What Do I Think of You?

Serious question.

I’ve been writing for you for a few years now. Who do I think about when I’m writing a post? And what does it mean to write ‘for you,’ for that matter? There’s clearly some personality, some identity I can conceive of as belonging to you, and I know there are things I think of when I’m writing an article.

What is there, then? What do I do when I think of you?

Let’s talk about it.

First up, just putting ideas out there on the page, not thinking about structuring this clearly. I try to make sure I explain things as if you don’t know the things I’m talking about. I like describing things so that if you don’t know what they are, you can get a useful idea for what I mean, but if you do already know what I mean, it’s going to be funny to you. I want to be helpful explaining things, I don’t want to give false information, so I have to assume you want that information and that you trust me. I figure you don’t click a lot of links if I send you places.

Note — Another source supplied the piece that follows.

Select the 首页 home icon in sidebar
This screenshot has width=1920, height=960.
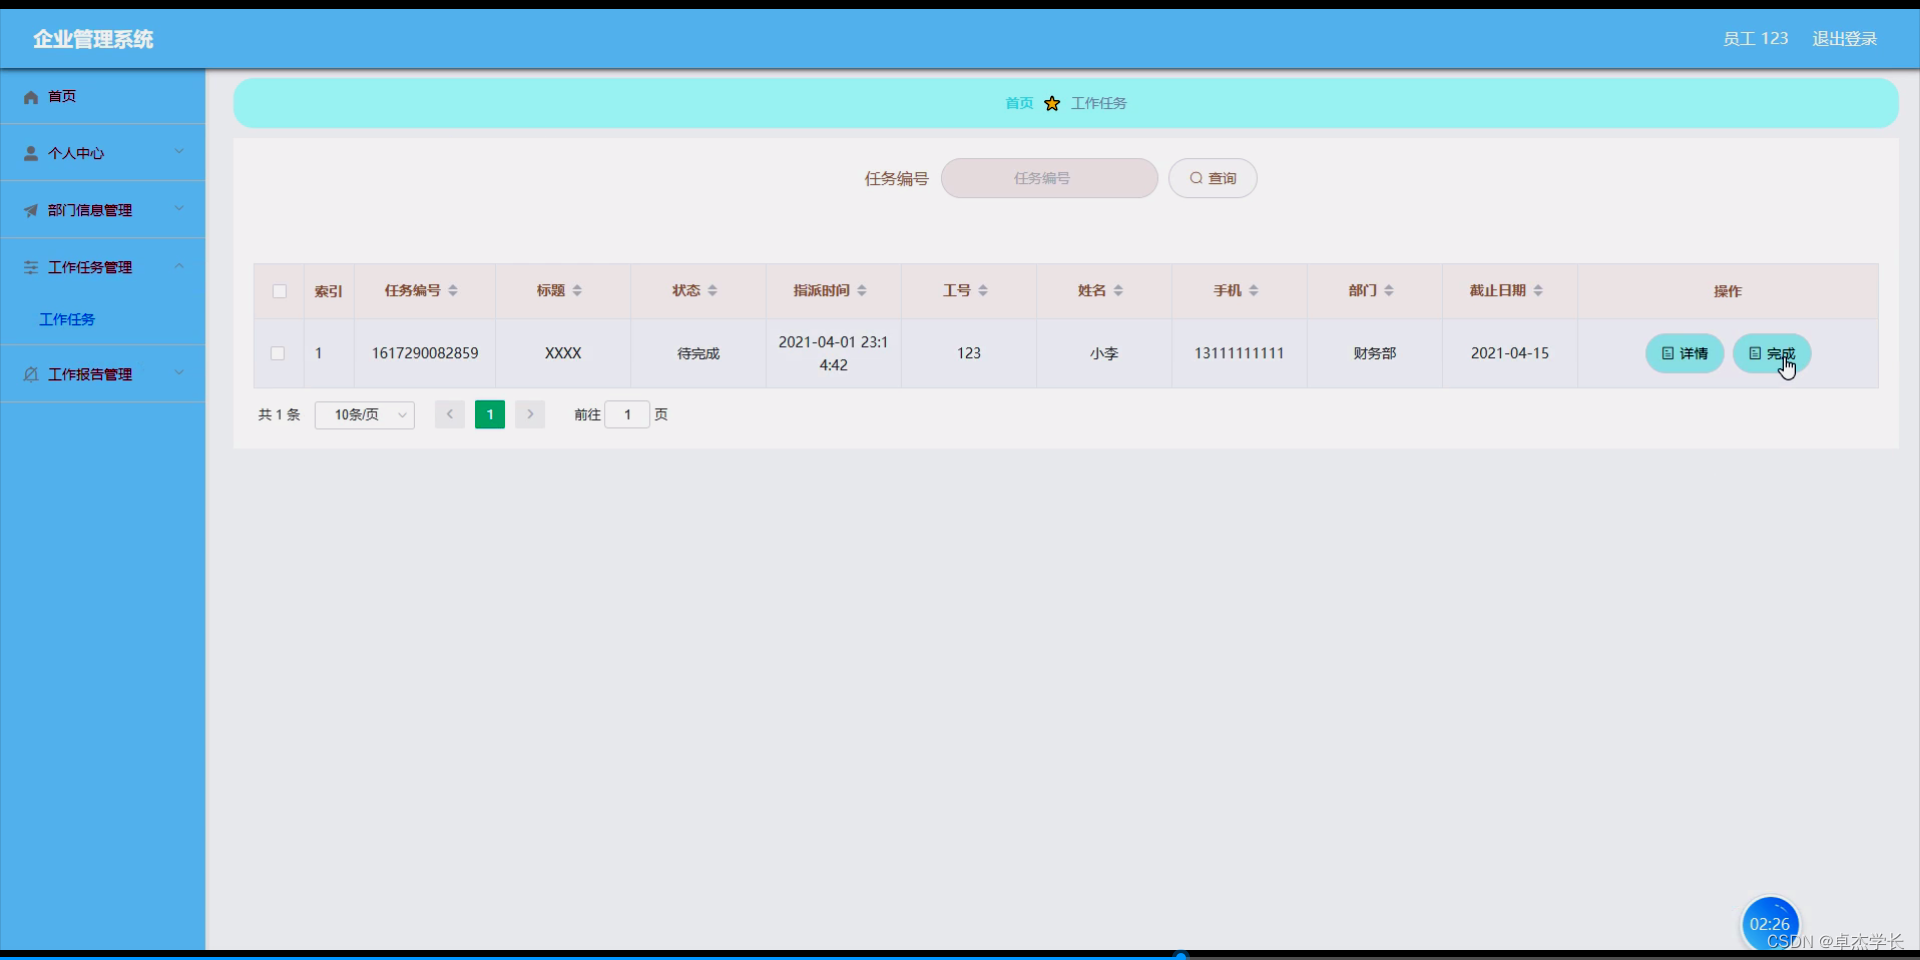30,96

I know I don’t trust that you care that much about what I’m talking about. I know I feel like I have to make a big meaningful point if I’m going to hold your attention for more than a thousand words. A thousand words, about six minutes of reading? That’s, I think, a meaningful amount of your attention. I feel like a thousand words isn’t wasting your time by making you click on something that should be a tweet.

I think that you kind of care about world building stuff – specifically, I think that Tab likes the world building stuff, and they talk about that, which is 100% enough of a reason to keep doing it. That world-setting stuff, I can use that later, it connects to conversations with Fox. Writing about D&D, I think you care about the game and the lessons we can glean from that game when you want to make your own games, like tabletop games or just running games on the spot? But I don’t expect you’d come to me for political insight into how D&D gets made.

I think most of you don’t care about Magic: The Gathering but a few of you do, and the few that do care a lot. I know I think of you as someone who cares about making games, but I don’t know if I’m giving you helpful information about how to make a game.

And that’s just a brain dump of traits about you. I think I know what you want, but I don’t know how good a job I do serving that want. And I think some of the things I want to write about, you don’t necessarily want to read, but you’ll give me some patience with those things.

I think you’re probably a little bit younger than me. Maybe a little older, for a few of you, but mostly, I’m an elder millenial offering you guidance on things as I progress, day by day, through this journey and try to reassure you with wisdom I’ve accumulated. I think that you probably think of me as reasonably mentally together and coping with my life, and part of that is I think I don’t often share or vent my mental problems on the internet in places. Part of trying to be sincere about that, though, means I also don’t tend to vent that stuff anywhere, and I try to work through it by writing.

I hope you like my fiction.

I’m afraid you don’t like my fiction.

You’ve told me you like my fiction.

I don’t understand that.

This is a process of reflection that I think it’s worth doing. I normally do this stuff in private, maybe taking notes and aggregating information in my notebooks. I selfconsciously inspect the information my blog tracking software gives me too, which is, also, crucially, trying to be as unintrusive as possible. This reflection involves thinking about the experience of writing, but also, thinking about what I notice about myself when I go back and reread my work.

It involves a degree of introspection, which can be very awkward for me. You have to have the feelings (amazing, who feels things), then you have to consider what those feelings mean. Try to interrogate them into specifics, find things you can do or can’t do that satisfy or irritate them. I really want to get prototypes out faster, but right now the demands I’m under for my time make that unlikely to impossible. And when I say that, I know what I think I mean is that time spent on those prototypes is time when my mind tends to slide off them.

What I want you to be able to use from this, though, is the fundamental idea of thinking about who you are making things for. What kind of language do you want to use, who do you want to talk to? And what kind of way is best to talk to them?

For example, one of my friends has some pretty severe ADHD and that means these long articles are not easy for them to read. I care a lot about them, and that means that when I do start on a subject I think they’d like (often stuff that relates to game designs, superheroes, videogames with cool ideas), I want to make that approachable for them. That means that those articles tend to be more readily made into videos or audio recordings, because it’s easy for me to imagine that it’d be easier for that friend to enjoy the work.

On the other hand, I know that for say, lists of instructions, videos and audio feel bad to me. When I want to go get a set of instructions for how to do something, or a reference document, I want that in text, and since that’s how I want to do things, I want to present those ideas in that way. That’s another part of it, though! I am part of my audience. I don’t want my work to be presented in ways I wouldn’t want to consume it, and I think that’s reasonable.

This is a lesson, I hope: Remember that you are part of your audience, and you should be trying to make things that satisfy you.